# Список задач
a - В беседе с протоиереем Александром Лыковым, приведенной ниже, с каким юбилеем совпадает его возвращение из армии?
b - Пожалуйста, продолжите беседу с протоиереем Александром Лыковым с того места, где она прерывается.

# Фрагмент текста
Протоиерей Александр Лыков:
— Безусловно.
 
Кира Лаврентьева:
— Вы всегда были с Ним в душе.
 
Протоиерей Александр Лыков:
— Извините, что перебиваю. Когда я уже встретился с ребятами в Свято-Тихоновском институте, когда ребята в 80-е годы причащались, исповедовались… Ко мне это пришло позже.
 
Кира Лаврентьева:
— Всё равно вы были верующим мальчиком, верующим ребенком, потом верующим подростком. Потом в армии вы тоже были верующим. Вы всегда были верующим. И тут возникает вопрос. Вы приходите из армии, это совпадает с 1988-м годом, с 100-летием Крещения Руси. 100-летие Крещения Руси — эпохальное событие и с этим никто спорить не собирается. Но почему именно на вас это произвело, как вы говорите, такое огромное впечатление, что вы просто встали перед внутренним нравственным выбором: либо я, грубо говорю, окончательно вхожу в церковную жизнь, либо я продолжаю вести такой образ жизни с Богом в душе, и, в общем, по своим правилам. Почему? Может быть, было что-то еще? Может, были какие-то внутренние трудности в школе, в армии? Это я сейчас просто предполагаю. Или вам просто не хватало углубления в церковную жизнь? Что стало толчком?

# Исходные данные
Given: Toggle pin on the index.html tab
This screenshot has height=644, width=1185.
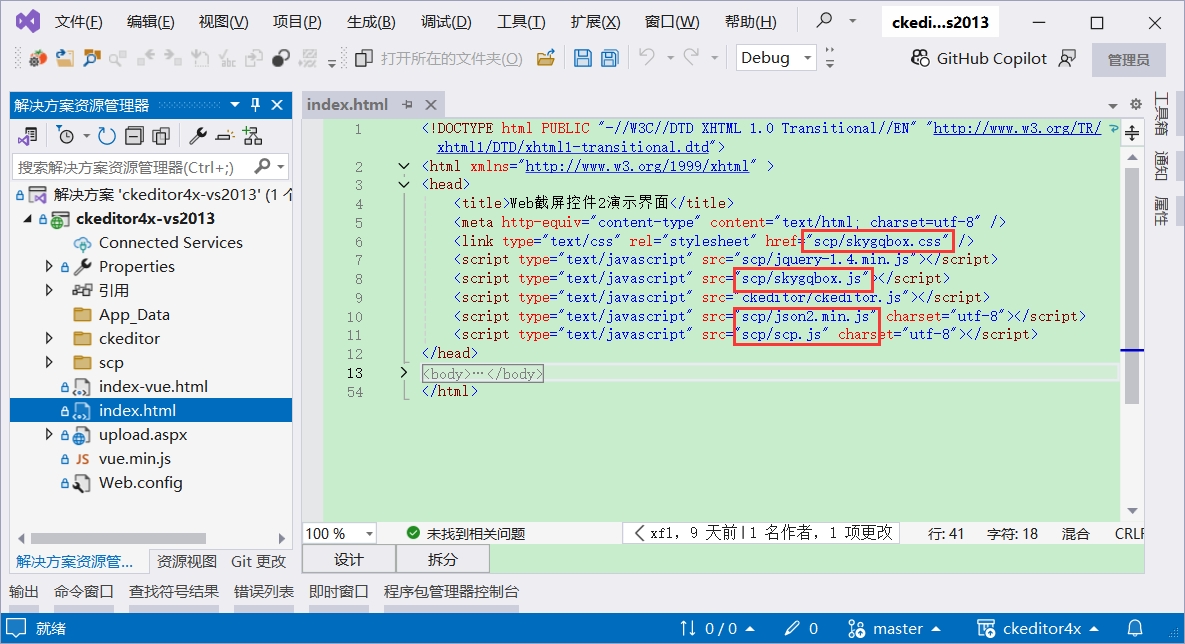Looking at the screenshot, I should [x=407, y=105].
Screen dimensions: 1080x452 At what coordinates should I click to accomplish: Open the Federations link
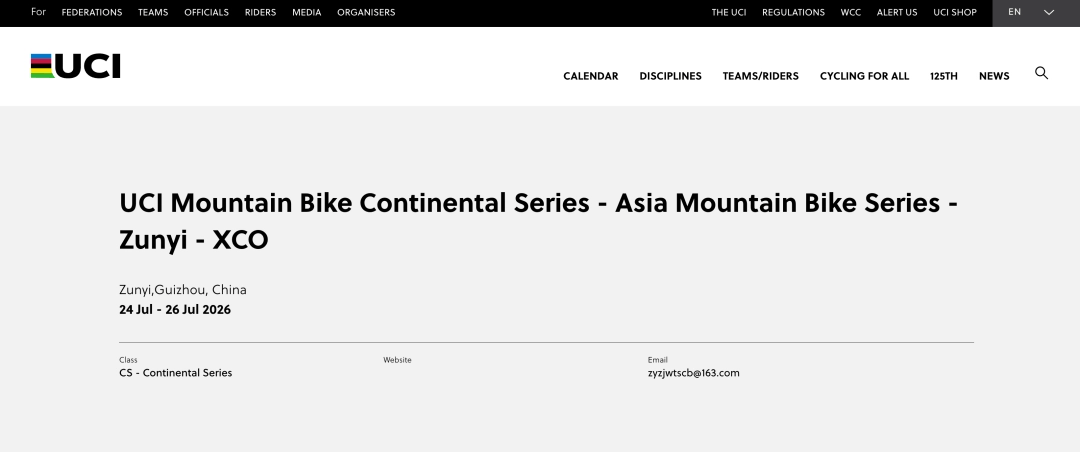coord(92,12)
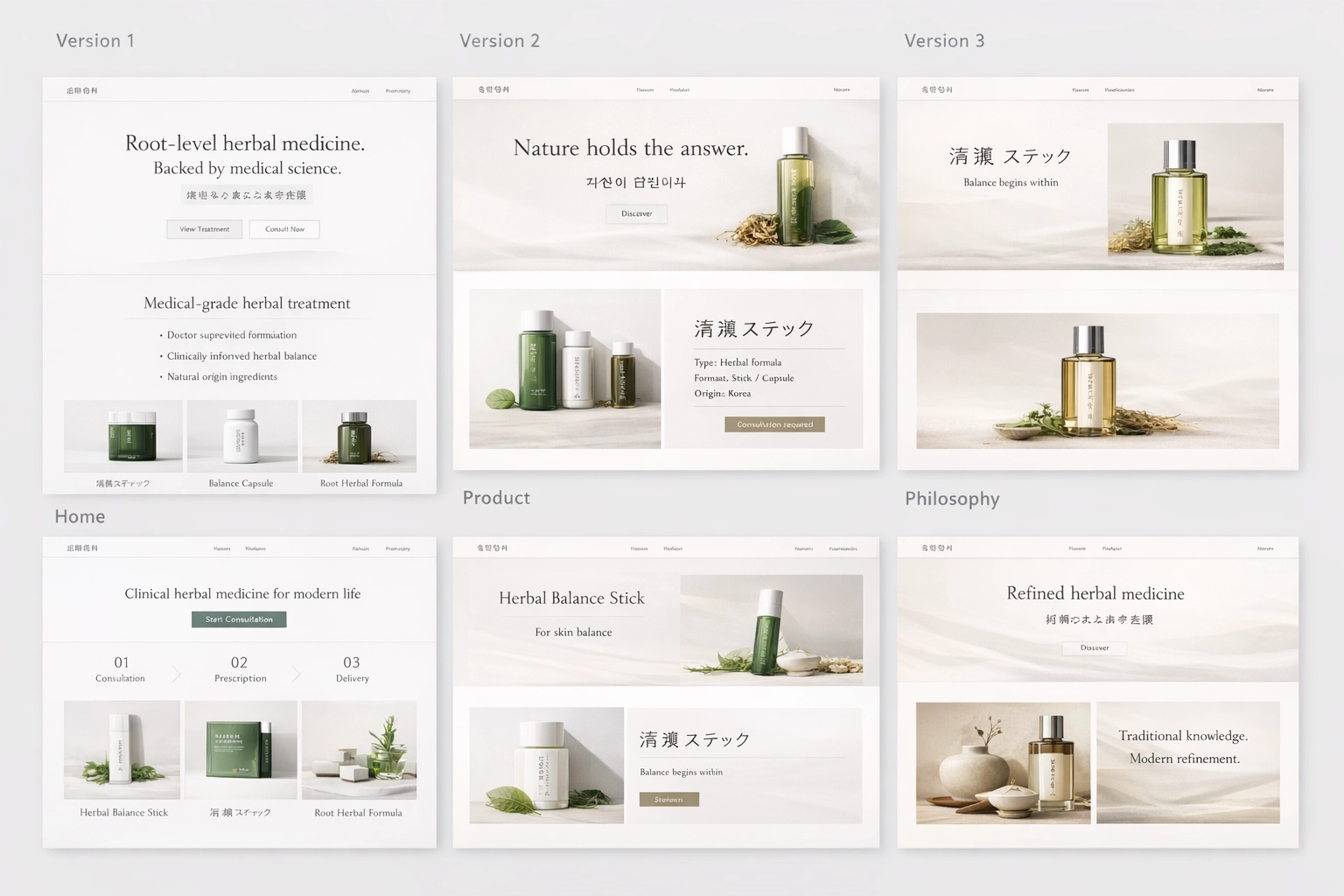The image size is (1344, 896).
Task: Click the chevron arrow between Consultation and Prescription
Action: coord(176,674)
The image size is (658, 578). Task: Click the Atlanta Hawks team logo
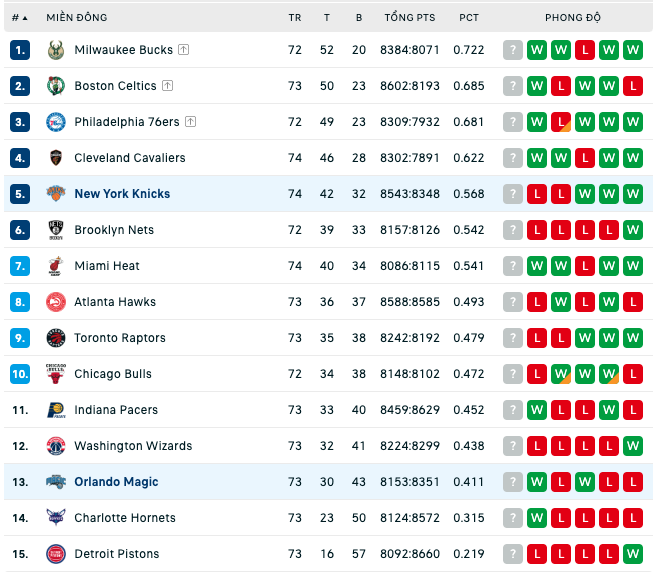coord(56,302)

# Ответы
a - Со 100-летием Крещения Руси, то есть с 1988 годом.

b -
Протоиерей Александр Лыков:
— Спасибо вам огромное за вопрос. Так бы я, наверное, на него не вышел, на эти размышления, на воспоминания о том, что было. Дело в том, что меня иногда тоже люди спрашивают: что побудило прийти к вере? Я говорю, что, вы знаете, у меня не было несчастной любви или каких-то потрясений серьезных. Но вот как раз то время, о котором вы говорите, здесь был еще пласт, о котором я не сказал. Но об этом обязан сказать, потому что иначе это будет несправедливо по отношению к тем людям, которые действительно немножко с другой стороны меня подтолкнули, как-то направили меня, что ли. Я могу назвать Достоевского Федора Михайловича, с которым впервые я познакомился в школе в 9-м классе. У нас была совершено дивная учительница, не знаю, она жива или нет. Она была у нас только год, в 9-м классе. Тогда была десятилетняя система школьная. Она была у нас только в 9-м классе. Это как раз пришлось на изучение Достоевского. Много позже уже, в одном из паломничеств, я встретил человека, который ее лично знал. Я стал о ней вспоминать, и он говорит: «Да что вы! Она была другом моей матери. Мы тогда жили в Чертанове, она к нам приезжала…» И, в общем, всё сошлось. И я узнал, что она глубоко верующий человек. Я и тогда это подозревал, хотя ни слова о Боге, конечно, не было сказано, но она так нам преподавала литературу, что я… Обычно мы, если честно сказать, за редким исключением, относимся достаточно формально к спискам литературы. И читаем только для того, чтобы написать итоговое сочинение. Но она, вы знаете, она нас не заставляла, но побуждала. Она так вела уроки, что мне самому хотелось. И я копнул, то есть я схватил эту наживку. И я помню, что придя из армии, я перечитываю «Преступление и наказание», которое на меня сильнейшее впечатление производит. И я тогда, помню, задавал себе вопрос: неужели надо кого-то убить, чтобы так уверовать, как уверовал Раскольников? Это первая фамилия. Тарковский Андрей — я помню фильм, который был у нас на просмотре в Бауманском институте…
 
Кира Лаврентьева:
— «Андрей Рублев»?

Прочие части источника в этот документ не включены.